[AIM OF THE TASK]
Every line of the material below needs to be written out exactly, please.

━━━━━━━━

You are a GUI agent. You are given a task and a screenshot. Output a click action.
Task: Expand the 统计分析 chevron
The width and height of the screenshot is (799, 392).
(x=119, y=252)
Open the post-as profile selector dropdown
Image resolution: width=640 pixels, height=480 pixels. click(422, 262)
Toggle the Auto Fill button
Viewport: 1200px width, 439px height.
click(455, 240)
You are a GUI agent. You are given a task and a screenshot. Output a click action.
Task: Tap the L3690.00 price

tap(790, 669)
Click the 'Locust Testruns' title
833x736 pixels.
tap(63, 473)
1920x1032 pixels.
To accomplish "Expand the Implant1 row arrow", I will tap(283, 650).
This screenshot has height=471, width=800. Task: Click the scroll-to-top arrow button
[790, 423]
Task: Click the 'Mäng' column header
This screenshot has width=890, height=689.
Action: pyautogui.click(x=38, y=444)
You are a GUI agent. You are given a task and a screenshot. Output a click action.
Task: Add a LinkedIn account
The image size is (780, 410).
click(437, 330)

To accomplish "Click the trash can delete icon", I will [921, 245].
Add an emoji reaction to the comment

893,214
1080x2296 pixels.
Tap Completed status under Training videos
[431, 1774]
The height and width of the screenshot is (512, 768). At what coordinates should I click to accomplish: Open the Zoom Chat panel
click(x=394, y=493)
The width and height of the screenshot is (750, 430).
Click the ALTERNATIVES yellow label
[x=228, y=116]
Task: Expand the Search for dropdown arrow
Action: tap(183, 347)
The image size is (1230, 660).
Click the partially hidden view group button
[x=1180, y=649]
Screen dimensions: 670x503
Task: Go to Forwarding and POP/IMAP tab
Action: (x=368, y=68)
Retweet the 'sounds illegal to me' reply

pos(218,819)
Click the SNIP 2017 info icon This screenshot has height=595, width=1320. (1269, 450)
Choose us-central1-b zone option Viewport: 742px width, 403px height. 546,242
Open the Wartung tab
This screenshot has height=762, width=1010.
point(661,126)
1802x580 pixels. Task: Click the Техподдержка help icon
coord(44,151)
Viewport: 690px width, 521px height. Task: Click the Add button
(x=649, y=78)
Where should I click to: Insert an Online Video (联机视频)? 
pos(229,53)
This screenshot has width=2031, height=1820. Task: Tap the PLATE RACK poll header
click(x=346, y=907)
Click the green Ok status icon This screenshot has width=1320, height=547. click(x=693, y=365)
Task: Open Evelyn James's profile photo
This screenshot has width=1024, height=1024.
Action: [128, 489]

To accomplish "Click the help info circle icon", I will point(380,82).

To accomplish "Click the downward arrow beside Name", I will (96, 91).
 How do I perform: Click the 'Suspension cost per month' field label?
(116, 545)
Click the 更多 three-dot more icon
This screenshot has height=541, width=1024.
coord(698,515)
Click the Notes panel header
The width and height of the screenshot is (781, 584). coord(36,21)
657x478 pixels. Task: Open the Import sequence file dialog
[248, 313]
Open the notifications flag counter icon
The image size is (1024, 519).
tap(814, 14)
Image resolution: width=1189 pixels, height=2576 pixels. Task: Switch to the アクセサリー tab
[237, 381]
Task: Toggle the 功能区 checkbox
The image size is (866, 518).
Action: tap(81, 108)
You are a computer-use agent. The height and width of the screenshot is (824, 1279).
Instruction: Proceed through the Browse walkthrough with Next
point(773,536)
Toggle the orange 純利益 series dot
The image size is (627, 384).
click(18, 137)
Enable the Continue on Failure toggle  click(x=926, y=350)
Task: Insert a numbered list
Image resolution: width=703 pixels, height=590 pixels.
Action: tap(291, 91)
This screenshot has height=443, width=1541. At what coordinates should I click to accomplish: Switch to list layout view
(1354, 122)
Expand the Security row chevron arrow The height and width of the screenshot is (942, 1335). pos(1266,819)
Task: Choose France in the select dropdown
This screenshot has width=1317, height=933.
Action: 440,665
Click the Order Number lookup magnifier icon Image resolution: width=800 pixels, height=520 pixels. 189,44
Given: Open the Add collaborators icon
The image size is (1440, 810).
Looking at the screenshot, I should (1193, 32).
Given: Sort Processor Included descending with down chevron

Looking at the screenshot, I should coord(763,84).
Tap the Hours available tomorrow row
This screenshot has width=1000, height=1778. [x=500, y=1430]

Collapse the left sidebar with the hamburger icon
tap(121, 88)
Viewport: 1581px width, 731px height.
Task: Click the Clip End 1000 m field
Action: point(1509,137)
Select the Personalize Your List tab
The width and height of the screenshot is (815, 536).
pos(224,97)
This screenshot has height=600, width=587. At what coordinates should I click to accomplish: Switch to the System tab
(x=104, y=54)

━━━━━━━━

[FINAL ANSWER]
You are a GUI agent. You are given a task and a screenshot. Output a click action.
Task: Expand the 统计分析 chevron
The width and height of the screenshot is (799, 392).
(x=119, y=252)
Open the post-as profile selector dropdown
Image resolution: width=640 pixels, height=480 pixels. click(422, 262)
Toggle the Auto Fill button
Viewport: 1200px width, 439px height.
click(455, 240)
You are a GUI agent. You are given a task and a screenshot. Output a click action.
Task: Tap the L3690.00 price

tap(790, 669)
Click the 'Locust Testruns' title
833x736 pixels.
tap(63, 473)
1920x1032 pixels.
To accomplish "Expand the Implant1 row arrow", I will tap(283, 650).
This screenshot has height=471, width=800. Task: Click the scroll-to-top arrow button
[790, 423]
Task: Click the 'Mäng' column header
This screenshot has width=890, height=689.
Action: pyautogui.click(x=38, y=444)
You are a GUI agent. You are given a task and a screenshot. Output a click action.
Task: Add a LinkedIn account
The image size is (780, 410).
click(437, 330)

To accomplish "Click the trash can delete icon", I will [921, 245].
Add an emoji reaction to the comment

893,214
1080x2296 pixels.
Tap Completed status under Training videos
[431, 1774]
The height and width of the screenshot is (512, 768). At what coordinates should I click to accomplish: Open the Zoom Chat panel
click(x=394, y=493)
The width and height of the screenshot is (750, 430).
Click the ALTERNATIVES yellow label
[x=228, y=116]
Task: Expand the Search for dropdown arrow
Action: tap(183, 347)
The image size is (1230, 660).
Click the partially hidden view group button
[x=1180, y=649]
Screen dimensions: 670x503
Task: Go to Forwarding and POP/IMAP tab
Action: (x=368, y=68)
Retweet the 'sounds illegal to me' reply

pos(218,819)
Click the SNIP 2017 info icon This screenshot has height=595, width=1320. (1269, 450)
Choose us-central1-b zone option Viewport: 742px width, 403px height. 546,242
Open the Wartung tab
This screenshot has height=762, width=1010.
point(661,126)
1802x580 pixels. Task: Click the Техподдержка help icon
coord(44,151)
Viewport: 690px width, 521px height. Task: Click the Add button
(x=649, y=78)
Where should I click to: Insert an Online Video (联机视频)? 
pos(229,53)
This screenshot has width=2031, height=1820. Task: Tap the PLATE RACK poll header
click(x=346, y=907)
Click the green Ok status icon This screenshot has width=1320, height=547. click(x=693, y=365)
Task: Open Evelyn James's profile photo
This screenshot has width=1024, height=1024.
Action: [128, 489]

To accomplish "Click the help info circle icon", I will point(380,82).

To accomplish "Click the downward arrow beside Name", I will (96, 91).
 How do I perform: Click the 'Suspension cost per month' field label?
(116, 545)
Click the 更多 three-dot more icon
This screenshot has height=541, width=1024.
coord(698,515)
Click the Notes panel header
The width and height of the screenshot is (781, 584). coord(36,21)
657x478 pixels. Task: Open the Import sequence file dialog
[248, 313]
Open the notifications flag counter icon
The image size is (1024, 519).
tap(814, 14)
Image resolution: width=1189 pixels, height=2576 pixels. Task: Switch to the アクセサリー tab
[237, 381]
Task: Toggle the 功能区 checkbox
The image size is (866, 518).
Action: tap(81, 108)
You are a computer-use agent. The height and width of the screenshot is (824, 1279).
Instruction: Proceed through the Browse walkthrough with Next
point(773,536)
Toggle the orange 純利益 series dot
The image size is (627, 384).
click(18, 137)
Enable the Continue on Failure toggle  click(x=926, y=350)
Task: Insert a numbered list
Image resolution: width=703 pixels, height=590 pixels.
Action: tap(291, 91)
This screenshot has height=443, width=1541. At what coordinates should I click to accomplish: Switch to list layout view
(1354, 122)
Expand the Security row chevron arrow The height and width of the screenshot is (942, 1335). pos(1266,819)
Task: Choose France in the select dropdown
This screenshot has width=1317, height=933.
Action: 440,665
Click the Order Number lookup magnifier icon Image resolution: width=800 pixels, height=520 pixels. 189,44
Given: Open the Add collaborators icon
The image size is (1440, 810).
Looking at the screenshot, I should (1193, 32).
Given: Sort Processor Included descending with down chevron

Looking at the screenshot, I should coord(763,84).
Tap the Hours available tomorrow row
This screenshot has width=1000, height=1778. [x=500, y=1430]

Collapse the left sidebar with the hamburger icon
tap(121, 88)
Viewport: 1581px width, 731px height.
Task: Click the Clip End 1000 m field
Action: point(1509,137)
Select the Personalize Your List tab
The width and height of the screenshot is (815, 536).
pos(224,97)
This screenshot has height=600, width=587. At what coordinates should I click to accomplish: Switch to the System tab
(x=104, y=54)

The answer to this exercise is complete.